Kansas man happy he still has a filing cabinet

Friday, June 15, 2018

You’ve probably seen the meme floating around your social media feed:

“Five things nobody keeps in their house anymore”

The list: DVDs, CDs, file cabinets, wall calendars and take-out menus.

Probably true for a lot of us, in the days of smartphones, iPads and streaming media.

But you might want to re-think at least one of those items.

Fred Haines of Kansas is glad he still has a filing cabinet. Make that $110,000 worth of glad.

Thanks to his obsessive record-keeping, he has done something seemingly impossible: got his money back from a Nigerian prince scam.

Not actually from the nonexistent prince, but from Western Union, which reached a settlement after finding some of its employees assisted with the scam.

Back in the online innocence days of 2005, Haines was contacted via his Yahoo! account with the promise that he was going to inherit $64 million.

He figured it was a joke or a scam – correct — but went along with it out of curiosity.

“Those Nigerians know how to talk,” he said.

Over the next three years, before he knew it, Haines had remortgaged his home three times, in return for a reassuring fake email from then-FBI Director Robert Mueller and an authentic photo of the Nigerian president, available to anyone with an internet connection.

When no Nigerian man with suitcases full of cash showed up at the Wichita airport, Haines finally realized he had been duped.

Fortunately for Haines, he kept every receipt and piece of correspondence involved in the scam.

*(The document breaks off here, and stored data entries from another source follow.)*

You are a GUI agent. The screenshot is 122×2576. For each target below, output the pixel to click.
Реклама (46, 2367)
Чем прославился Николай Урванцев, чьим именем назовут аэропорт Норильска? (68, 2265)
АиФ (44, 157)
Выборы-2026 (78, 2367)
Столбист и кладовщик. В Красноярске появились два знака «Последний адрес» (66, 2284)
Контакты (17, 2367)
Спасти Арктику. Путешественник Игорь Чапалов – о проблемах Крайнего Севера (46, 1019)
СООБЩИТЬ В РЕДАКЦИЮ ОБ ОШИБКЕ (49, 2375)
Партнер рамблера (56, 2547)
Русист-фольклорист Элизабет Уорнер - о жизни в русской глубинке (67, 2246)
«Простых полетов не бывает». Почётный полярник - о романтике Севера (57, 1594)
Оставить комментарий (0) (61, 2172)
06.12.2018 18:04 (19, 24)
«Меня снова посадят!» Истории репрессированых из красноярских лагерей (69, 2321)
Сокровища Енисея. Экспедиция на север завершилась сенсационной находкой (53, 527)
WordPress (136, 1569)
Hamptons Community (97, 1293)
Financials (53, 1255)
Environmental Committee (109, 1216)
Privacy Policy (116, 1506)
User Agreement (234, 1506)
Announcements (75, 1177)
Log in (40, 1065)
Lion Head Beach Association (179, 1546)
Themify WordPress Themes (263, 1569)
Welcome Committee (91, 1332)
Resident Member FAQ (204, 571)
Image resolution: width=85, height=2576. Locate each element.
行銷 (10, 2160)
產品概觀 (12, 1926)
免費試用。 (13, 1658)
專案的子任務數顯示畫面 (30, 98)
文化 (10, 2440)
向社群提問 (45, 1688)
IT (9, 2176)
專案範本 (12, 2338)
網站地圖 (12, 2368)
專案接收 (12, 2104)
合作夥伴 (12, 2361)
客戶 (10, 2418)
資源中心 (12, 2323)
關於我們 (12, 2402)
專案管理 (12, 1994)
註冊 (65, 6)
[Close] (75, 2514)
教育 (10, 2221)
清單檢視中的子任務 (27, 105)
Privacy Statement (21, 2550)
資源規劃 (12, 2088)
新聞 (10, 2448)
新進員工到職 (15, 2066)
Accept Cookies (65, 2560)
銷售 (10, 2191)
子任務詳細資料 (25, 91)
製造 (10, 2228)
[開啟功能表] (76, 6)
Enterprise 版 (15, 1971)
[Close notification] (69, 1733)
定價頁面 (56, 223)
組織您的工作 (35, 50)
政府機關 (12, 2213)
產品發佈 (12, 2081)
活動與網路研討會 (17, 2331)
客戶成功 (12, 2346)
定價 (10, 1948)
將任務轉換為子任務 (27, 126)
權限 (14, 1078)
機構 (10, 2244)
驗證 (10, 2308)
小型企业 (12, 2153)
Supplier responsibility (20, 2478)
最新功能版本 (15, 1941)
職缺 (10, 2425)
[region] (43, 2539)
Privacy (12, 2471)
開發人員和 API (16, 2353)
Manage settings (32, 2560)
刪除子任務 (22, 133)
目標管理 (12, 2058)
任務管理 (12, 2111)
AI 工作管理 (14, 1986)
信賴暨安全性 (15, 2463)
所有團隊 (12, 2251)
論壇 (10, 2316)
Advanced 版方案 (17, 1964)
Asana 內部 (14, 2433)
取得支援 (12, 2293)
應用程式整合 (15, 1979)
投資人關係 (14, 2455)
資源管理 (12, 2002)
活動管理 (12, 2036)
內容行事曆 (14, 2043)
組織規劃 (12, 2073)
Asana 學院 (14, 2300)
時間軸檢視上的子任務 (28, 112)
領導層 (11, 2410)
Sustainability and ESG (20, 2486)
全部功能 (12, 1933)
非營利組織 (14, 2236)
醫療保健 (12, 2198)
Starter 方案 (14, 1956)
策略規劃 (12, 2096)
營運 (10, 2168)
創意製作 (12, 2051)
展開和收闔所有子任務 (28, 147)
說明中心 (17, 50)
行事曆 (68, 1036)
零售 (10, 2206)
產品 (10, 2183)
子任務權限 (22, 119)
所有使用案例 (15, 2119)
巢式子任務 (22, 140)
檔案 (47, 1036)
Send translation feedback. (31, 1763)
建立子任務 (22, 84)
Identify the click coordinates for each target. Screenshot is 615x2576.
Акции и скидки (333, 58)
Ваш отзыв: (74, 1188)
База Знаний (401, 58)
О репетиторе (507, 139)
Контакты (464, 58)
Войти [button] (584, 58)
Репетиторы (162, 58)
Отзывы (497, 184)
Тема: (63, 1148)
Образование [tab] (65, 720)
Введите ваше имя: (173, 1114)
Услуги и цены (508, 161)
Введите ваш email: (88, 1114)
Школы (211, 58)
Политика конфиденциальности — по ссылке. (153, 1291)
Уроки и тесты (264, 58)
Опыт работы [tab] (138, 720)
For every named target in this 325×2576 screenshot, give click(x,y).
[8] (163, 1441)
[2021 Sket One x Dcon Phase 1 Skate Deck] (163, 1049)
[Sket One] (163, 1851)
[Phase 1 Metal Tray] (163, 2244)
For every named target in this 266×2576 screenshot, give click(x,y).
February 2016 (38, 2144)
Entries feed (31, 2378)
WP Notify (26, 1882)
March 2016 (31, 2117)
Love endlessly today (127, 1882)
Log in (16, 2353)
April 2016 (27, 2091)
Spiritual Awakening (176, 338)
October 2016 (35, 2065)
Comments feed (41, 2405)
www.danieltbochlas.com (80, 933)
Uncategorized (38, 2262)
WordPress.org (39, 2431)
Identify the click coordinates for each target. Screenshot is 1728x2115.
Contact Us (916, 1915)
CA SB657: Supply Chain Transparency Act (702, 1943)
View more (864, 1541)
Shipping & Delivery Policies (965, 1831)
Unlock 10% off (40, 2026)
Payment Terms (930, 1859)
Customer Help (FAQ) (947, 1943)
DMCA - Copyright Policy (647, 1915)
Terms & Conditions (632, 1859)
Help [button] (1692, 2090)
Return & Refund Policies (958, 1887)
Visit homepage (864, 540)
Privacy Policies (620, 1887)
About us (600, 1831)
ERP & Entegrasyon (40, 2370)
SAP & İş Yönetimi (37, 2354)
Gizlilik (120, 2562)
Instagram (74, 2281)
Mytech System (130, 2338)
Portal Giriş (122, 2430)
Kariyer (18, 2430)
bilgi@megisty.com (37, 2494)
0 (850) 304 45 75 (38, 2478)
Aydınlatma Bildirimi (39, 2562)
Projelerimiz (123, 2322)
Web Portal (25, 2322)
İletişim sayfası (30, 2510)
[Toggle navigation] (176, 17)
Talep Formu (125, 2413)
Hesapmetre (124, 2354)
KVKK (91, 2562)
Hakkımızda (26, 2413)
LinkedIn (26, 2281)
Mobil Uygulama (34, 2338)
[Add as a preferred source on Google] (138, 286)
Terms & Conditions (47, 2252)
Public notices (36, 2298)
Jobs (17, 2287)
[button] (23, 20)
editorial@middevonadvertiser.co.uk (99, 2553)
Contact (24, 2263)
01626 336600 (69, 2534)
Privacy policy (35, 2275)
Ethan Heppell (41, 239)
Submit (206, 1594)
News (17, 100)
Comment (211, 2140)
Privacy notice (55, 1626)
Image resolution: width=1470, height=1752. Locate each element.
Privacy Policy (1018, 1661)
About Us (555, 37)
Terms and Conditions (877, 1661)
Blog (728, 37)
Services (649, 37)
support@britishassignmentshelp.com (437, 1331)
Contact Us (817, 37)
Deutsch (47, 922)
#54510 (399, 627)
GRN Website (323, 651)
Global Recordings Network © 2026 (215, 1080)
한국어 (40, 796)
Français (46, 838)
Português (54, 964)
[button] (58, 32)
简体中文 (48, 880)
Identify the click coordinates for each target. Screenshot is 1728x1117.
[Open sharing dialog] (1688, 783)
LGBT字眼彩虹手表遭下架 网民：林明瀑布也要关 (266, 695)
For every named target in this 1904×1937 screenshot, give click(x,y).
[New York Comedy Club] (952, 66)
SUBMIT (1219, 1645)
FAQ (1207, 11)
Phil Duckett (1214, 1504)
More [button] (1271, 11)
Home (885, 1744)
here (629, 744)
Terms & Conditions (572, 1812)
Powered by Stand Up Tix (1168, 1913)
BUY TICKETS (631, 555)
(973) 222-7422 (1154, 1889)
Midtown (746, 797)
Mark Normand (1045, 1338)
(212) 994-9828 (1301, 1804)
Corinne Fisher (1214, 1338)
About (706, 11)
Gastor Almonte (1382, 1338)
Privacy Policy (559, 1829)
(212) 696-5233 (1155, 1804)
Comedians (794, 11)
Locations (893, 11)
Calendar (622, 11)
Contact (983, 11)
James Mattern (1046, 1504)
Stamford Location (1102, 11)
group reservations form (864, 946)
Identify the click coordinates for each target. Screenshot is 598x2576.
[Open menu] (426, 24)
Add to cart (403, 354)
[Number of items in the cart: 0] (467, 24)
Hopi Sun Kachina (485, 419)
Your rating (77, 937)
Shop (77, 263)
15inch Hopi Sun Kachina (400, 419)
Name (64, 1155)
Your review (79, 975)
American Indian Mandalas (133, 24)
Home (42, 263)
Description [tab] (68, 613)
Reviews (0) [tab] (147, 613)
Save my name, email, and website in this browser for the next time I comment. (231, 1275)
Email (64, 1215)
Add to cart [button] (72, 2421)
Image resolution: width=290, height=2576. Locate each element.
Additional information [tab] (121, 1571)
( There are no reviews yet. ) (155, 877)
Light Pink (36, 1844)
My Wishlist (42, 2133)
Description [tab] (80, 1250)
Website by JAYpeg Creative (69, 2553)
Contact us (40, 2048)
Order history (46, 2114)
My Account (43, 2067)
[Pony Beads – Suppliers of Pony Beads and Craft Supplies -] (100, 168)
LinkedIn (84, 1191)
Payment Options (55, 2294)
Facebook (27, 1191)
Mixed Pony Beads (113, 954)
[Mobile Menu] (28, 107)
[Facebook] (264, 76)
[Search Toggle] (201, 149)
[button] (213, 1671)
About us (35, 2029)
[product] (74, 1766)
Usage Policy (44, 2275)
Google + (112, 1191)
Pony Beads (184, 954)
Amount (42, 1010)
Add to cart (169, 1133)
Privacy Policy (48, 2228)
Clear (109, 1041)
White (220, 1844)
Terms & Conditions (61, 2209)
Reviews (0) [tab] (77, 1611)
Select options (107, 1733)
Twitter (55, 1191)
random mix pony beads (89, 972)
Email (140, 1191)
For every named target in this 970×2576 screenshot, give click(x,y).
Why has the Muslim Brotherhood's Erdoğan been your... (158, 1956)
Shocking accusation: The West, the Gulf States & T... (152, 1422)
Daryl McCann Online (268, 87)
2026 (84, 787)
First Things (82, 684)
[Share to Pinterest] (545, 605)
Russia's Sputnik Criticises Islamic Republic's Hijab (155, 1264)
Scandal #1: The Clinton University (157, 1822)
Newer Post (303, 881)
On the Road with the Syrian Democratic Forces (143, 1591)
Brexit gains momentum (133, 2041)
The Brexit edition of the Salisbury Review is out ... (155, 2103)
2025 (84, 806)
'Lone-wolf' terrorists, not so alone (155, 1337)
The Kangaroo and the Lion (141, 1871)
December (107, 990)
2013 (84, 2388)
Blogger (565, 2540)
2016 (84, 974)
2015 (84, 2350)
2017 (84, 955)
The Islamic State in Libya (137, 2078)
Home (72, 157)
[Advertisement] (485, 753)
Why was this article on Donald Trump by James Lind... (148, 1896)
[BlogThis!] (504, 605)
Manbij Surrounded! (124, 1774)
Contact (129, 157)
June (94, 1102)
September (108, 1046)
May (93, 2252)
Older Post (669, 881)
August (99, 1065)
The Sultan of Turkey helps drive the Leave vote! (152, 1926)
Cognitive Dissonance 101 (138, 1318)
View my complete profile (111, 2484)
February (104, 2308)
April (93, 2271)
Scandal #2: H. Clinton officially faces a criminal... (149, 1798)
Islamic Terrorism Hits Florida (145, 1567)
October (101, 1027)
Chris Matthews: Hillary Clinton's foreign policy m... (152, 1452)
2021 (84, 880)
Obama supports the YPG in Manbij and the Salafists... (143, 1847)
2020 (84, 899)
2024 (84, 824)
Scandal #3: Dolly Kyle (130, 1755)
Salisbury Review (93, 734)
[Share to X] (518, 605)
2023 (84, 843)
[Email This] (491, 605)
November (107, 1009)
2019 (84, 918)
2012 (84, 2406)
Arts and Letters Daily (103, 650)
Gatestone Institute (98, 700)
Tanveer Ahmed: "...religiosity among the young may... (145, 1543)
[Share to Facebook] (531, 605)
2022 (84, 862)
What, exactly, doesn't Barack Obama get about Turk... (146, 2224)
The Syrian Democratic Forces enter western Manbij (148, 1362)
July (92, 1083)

Unfortunately, the Nigerian scammers still have Haines’s money, but he and thousands of others could file claims to receive their part of a $586 million fund Western Union set aside in a settlement with the Federal Trade Commission.

But that’s not the end of it.

The FTC is warning that people are receiving scam emails telling them how to apply for refunds from the settlement. Sorry, but the deadline to apply was May 31, 2018.

It’s been said thousands of times and ignored thousands more, but the old saying is true: If it sounds too good to be true, it probably is.